Prototype optoelectronic microprocessors that computes electronically but uses light to move information. Image courtesy of Glen Asakawa
Prototype optoelectronic microprocessors that computes electronically but uses light to move information. Image courtesy of Glen Asakawa
"Any data intensive computing application can benefit from this technology"Rajeev Ram

Prototype optoelectronic microprocessors that can compute electronically but use light to move information have been designed by scientists at MIT, the University of California at Berkeley and the University of Colorado in the US. The chips consist of 850 optical components and 70 million transistors, substantially less than the billion-odd transistors of a standard microprocessor but sufficient to show the necessary functionality of a commercial optical chip. The technology could find uses beyond computing and communications, such as in imaging, sensing and even quantum information applications.

The system uses on-chip photonic devices to directly communicate with other chips using light. Such optical communication could significantly lower the power consumption of microchips to help them keep up with the continuous increase in computing power. The new chip is based on a silicon-on-insulator process so that layers of silicon are insulated by layers of glass, while the team built waveguides on top of a thin layer of glass on a silicon wafer, before etching away the silicon underneath, with the difference in refractive index between the silicon and the glass containing light traveling through the waveguides.

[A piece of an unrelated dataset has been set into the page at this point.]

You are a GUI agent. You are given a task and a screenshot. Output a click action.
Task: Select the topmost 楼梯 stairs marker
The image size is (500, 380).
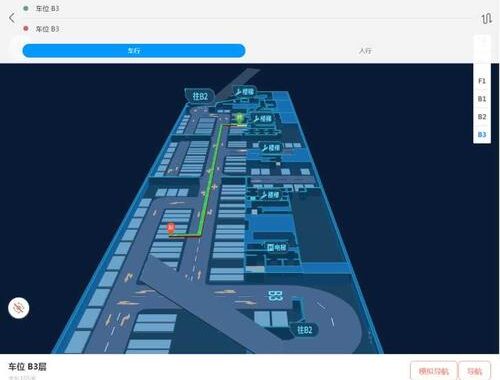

To integrate electronics and photonics on this scale, they used a ‘zero-change’ approach to the integration of photonics so, rather than developing a custom process to allow the fabrication of photonics, they designed optical devices using a standard microelectronics foundry process. As reported in Nature [Sun et al. Nature (2015) DOI: 10.1038/nature16454], the new operational microprocessors could lead to optoelectronic chips being produced on a commercial basis. As team leader Rajeev Ram said, “Any data intensive computing application can benefit from this technology”.

For optoelectronic chips, light signals have to be converted to electricity somewhere in the process, while the contact with metal interferes with optical data transmission. Here, they showed how to pattern metal onto the inner ring of a ring resonator. While the metal does not interact with light traveling around the outer ring, upon a voltage being applied to, it either modifies the optical properties of the resonator or register changes in a data-carrying light signal, allowing it to move between optical and electrical signals. Light detectors developed from these ring resonators are sensitive enough to lower the energy cost of transmitting information down to around a tenth of that of all-electronic chips, even over short distances.

The research helps resolve questions about whether photonics can function in the challenging thermal and electrical environment of a microprocessor, while next generation systems using such devices could lead to computers with unprecedented energy efficiency and speed.